For the first time for a while many tech businesses are facing stormier waters, so it’s a good time to check that your marketing and communications strategies are fit-for-purpose.
Here are five areas we reckon are worth thinking about:
Risk evaluation is much under-used in comms. We all know successful tech brands are bold in their communications. If they have managed to get funded, IPO etc then the world thinks they have a great proposition so why wouldn’t they? The question is how bold? Get it right and the CEO is a superstar. Get it wrong and the market consequences can be severe.
So, it is down to the comms team to work out the right level of boldness and assess how big a gap between vision and reality can be effectively bridged. Then it’s about making sure that the leadership don’t just buy into the strategy but are prepared to follow through on it when they present. Too often bold strategies get watered down in execution which can leave everyone disappointed with the results. Working together with leadership to agree the tolerable level of risk can help avoid this.
Those of you who know Simon Sinek’s book ‘Start with Why’ will know where I am coming from on this one. All successful brands are born because of a ‘why’ but, as they grow up, as they hit competition, they get lost in the ‘what’ and the ‘how. The ‘why’ is about the gap between the experience the customer would like to get and the one they currently receive. The more passionate and dramatic the articulation of the ‘why’ the more powerful the narrative will be. Brands should constantly go back and ask themselves whether they are still starting with the ‘Why’. This is especially true if their product or service makes a positive contribution to the environment or society. Even if the company is no longer unique in its offering, they can gain an edge in the way they tell their story.
The pandemic accelerated many marketing and comms trends. We know from our research that there were many less articles in the national press than five years previously unless the brands discussed societal issues. Events are still important, but brands do less and make the budgets work much harder. The role of online and social moved to the centre of many brands’ strategies and therefore ‘right-first-time’ agility became of paramount importance. The ability to produce engaging, interesting content, on a daily basis, moved brands to set up content factories.
As a consequence of all this, and the global nature of online, many organisations took time to assess their marketing and communications structures and roles and embark on transformation strategies. In a WFH world, more than ever, brands are competing for customer time with news and entertainment. The bar for B2B storytelling and content has been raised forever.
Professional development in this changing world has become ever more important. Marketing and communications professionals need to be up-to-speed with the latest thinking, techniques and channels. At Brands2Life we have put all our 180 staff through ten hours of Digital Diploma this year, run by our in-house experts, but not everyone is lucky enough to have access to such expertise. (And, even if they do, do they have the time?).
This is particularly true of those on the corporate side whose organisations often don’t automatically provide the depth and breadth of training marketing and comms professionals need. Increasingly helping our clients navigate the challenges around professional development and providing skills training is a central part of our comms transformation offer.
Successful client/agency relationships have to cope with far more change than ever before.
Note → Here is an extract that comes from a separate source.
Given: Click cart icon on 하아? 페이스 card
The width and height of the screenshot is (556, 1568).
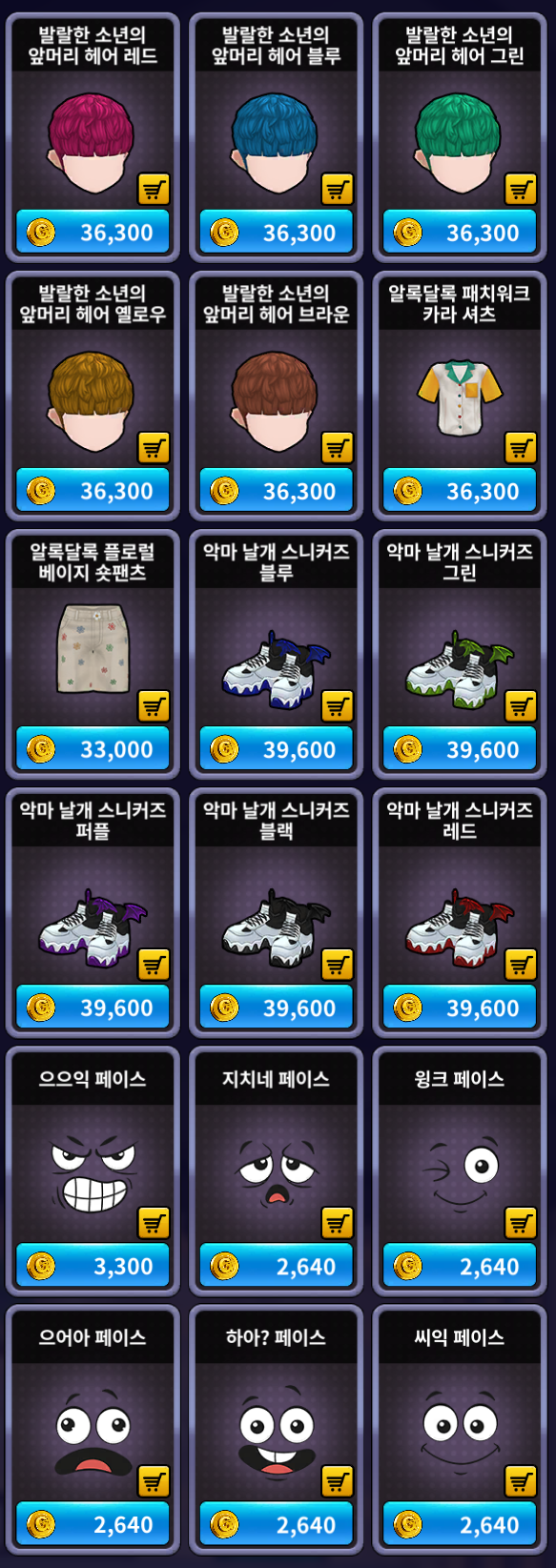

Whatever field someone works in the desire to be involved from the start of the process is universal. A film director doesn’t want to be told what shots to shoot. A fashion designer doesn’t want to be told to produce twenty mid-length dresses in blue. The same is true of agency professionals. They want to have input into the strategy and the story as well as the content and execution.
Of course, the client needs to be sure the agency has invested the time to understand the market, the company and the products properly so they don’t waste anyone’s time. Our best client relationships happen when we are trusted to advise and execute, from day one, hand-in-hand with our marketing and comms contacts with access to senior management when required. When this happens, we can help our clients stay one step ahead and our programmes will be best-in-class, deliver business impact and remain truly agile.
So, some food for thought. Will be interested to hear people’s views.